**Trecho selecionado**
=====

Ainda naquele assunto de ser órfão, fui-o desde os três anos e nunca tive problemas com esse fato, no Sampaio Viana era tudo muito confuso e muito escuro, na Casa de Infância do Menino Jesus veio à luz e a alegria e, no Educandário Dom Duarte me tornei homem.
Diz-se que, órfão não tem mãe e, me desculpem, isso é um erro gigantesco, eu tive umas 20 mães e umas 50 madrastas.
  Funcionárias de orfanatos e freiras não resistem a um menino carente, eu tinha um rosto de anjo e, sabia usá-lo nas conveniências.
  O pai do órfão é aquele que lhe providencia o lugar onde dormir, comer, estudar e passar a infância em relativa segurança, então, o órfão tem como pai legal, o juiz de menores.
  É ele, um nome na ficha e na certidão de nascimento do interno, é ele quem responde pelo interno, até que ele atinja a maioridade.
Me lembro de que, por várias vezes, eu e o Viana, que também era órfão, falávamos um para o outro:
_Vai pro centro, aproveita e visita o nosso pai.
  O mesmo juiz que assinava a minha ficha, assinava a ficha dele, portanto, além de irmãos, tínhamos o mesmo pai.
  Eu fui o primeiro interno a estudar numa escola fora dos domínios do Educandário, me mandaram pro Vidigal como parte de uma experiência, se desse certo, outros internos poderiam estudar fora e... deu muito certo.

=====

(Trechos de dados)
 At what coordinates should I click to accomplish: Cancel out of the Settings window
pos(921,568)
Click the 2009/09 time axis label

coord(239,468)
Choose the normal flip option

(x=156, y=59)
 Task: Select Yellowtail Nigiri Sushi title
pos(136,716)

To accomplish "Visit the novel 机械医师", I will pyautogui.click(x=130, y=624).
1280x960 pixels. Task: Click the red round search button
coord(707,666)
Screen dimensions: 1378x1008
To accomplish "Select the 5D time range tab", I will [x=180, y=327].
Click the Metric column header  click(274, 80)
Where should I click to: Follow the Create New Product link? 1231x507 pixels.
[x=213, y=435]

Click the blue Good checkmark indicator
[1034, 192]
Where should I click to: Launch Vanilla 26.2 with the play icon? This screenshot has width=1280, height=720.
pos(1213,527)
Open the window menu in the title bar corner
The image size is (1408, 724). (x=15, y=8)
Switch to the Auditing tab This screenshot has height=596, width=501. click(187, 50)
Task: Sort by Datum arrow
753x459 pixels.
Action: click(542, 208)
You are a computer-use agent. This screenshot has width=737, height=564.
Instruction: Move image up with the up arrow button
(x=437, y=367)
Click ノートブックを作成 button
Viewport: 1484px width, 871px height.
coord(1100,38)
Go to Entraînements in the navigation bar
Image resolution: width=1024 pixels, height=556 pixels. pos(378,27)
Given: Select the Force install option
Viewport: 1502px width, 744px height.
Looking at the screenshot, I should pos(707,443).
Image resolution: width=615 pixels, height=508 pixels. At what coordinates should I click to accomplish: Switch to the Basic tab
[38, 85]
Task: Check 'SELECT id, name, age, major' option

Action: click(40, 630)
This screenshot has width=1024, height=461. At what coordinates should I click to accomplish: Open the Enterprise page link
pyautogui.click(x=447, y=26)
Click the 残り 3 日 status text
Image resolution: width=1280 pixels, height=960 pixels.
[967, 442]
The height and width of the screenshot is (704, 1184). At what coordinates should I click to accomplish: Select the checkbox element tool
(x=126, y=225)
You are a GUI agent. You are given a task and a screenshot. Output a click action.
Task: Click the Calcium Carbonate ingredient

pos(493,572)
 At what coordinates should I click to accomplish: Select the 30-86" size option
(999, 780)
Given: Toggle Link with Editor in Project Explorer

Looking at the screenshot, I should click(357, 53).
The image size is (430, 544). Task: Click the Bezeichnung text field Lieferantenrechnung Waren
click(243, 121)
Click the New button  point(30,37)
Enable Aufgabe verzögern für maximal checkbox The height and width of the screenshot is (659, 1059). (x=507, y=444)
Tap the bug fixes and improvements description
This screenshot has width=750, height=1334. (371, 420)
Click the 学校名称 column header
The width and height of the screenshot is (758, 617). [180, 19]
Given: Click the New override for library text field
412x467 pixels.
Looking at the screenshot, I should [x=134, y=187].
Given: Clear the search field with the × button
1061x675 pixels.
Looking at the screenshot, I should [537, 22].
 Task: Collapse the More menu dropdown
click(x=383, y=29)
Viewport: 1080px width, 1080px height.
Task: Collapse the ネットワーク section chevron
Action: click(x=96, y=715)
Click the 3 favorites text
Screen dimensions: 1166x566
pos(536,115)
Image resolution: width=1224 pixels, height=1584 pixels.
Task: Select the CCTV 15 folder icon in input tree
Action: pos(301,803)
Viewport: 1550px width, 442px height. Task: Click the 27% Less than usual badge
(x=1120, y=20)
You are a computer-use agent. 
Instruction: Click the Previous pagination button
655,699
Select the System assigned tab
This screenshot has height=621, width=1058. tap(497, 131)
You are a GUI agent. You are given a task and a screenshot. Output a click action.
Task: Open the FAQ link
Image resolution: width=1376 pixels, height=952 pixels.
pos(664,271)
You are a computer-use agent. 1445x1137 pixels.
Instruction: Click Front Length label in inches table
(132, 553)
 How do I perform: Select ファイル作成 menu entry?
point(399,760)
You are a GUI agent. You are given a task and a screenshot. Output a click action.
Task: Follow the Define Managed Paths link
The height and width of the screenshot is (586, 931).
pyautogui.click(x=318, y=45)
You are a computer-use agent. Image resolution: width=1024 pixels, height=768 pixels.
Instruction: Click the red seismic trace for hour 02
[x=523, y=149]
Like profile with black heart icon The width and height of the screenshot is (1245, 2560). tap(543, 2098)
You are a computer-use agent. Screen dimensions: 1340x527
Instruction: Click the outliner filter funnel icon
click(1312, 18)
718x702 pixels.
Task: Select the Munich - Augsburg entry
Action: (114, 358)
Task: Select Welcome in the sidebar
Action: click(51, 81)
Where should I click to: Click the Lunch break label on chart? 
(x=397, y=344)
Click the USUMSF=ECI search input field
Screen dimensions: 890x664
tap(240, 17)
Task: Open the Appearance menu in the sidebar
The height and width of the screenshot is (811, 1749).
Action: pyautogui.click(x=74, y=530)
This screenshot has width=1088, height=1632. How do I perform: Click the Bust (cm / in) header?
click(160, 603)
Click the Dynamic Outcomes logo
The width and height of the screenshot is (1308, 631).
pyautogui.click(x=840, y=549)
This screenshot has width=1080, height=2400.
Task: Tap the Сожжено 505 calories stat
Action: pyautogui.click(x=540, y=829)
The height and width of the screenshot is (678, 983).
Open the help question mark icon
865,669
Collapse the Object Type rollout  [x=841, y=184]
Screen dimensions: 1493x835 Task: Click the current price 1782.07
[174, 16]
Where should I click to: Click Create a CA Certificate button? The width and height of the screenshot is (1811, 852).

=====

**Questões**
(1) Reescreva de forma mais breve o parágrafo do trecho selecionado que começa com "Ainda naquele assunto de ser órfão", conservando seus fatos principais.
(2) Prossiga o relato sobre a infância em orfanatos a partir da última frase apresentada.

**Respostas do exercício**
(1) Fui órfão desde os três anos e nunca tive problemas com isso. No Sampaio Viana tudo era confuso e escuro, na Casa de Infância do Menino Jesus vieram a luz e a alegria, e no Educandário Dom Duarte me tornei homem.

(2)
  Nos dias de reunião dos pais, meu pai era o padre Paulo.
   O cabeça chata nunca usava a sua batina, no dia da reunião dos pais, ele vinha de batina.
Sempre havia um guri mais engraçadinho que fazia a piada:
_. Aquele padre ali é o seu pai?
E eu caia logo de voadora:
_. Isso mesmo, e a minha mãe é a mula sem cabeça.
  O padre Paulo foi mais um dos homens que cuidaram de mim, pude contar uma dezena deles, mas, meu pai legalmente era o juiz de menores.
  Cuidava de mim de longe e fazia bem o seu trabalho, a vida toda eu tive a certeza que não o conheceria, mas ...o destino é brincalhão e a minha vida é uma comédia.
  . Em agosto de 1983, eu já completara 16 anos, trabalhava, namorava, ia para as baladas e estudava.
  Mandaram-me chamar na administração do Educa, em sua sala, a dona Néri tinha a companhia do padre Paulo.
  Cumprimentei-os e entraram logo no assunto que mudou a minha vida.
  Disse-me que eu ia ser transferido pra um pensionato na Vila Carrão, o pensionato recebia menores do Educa e da FEBEM, tinha horários e regras...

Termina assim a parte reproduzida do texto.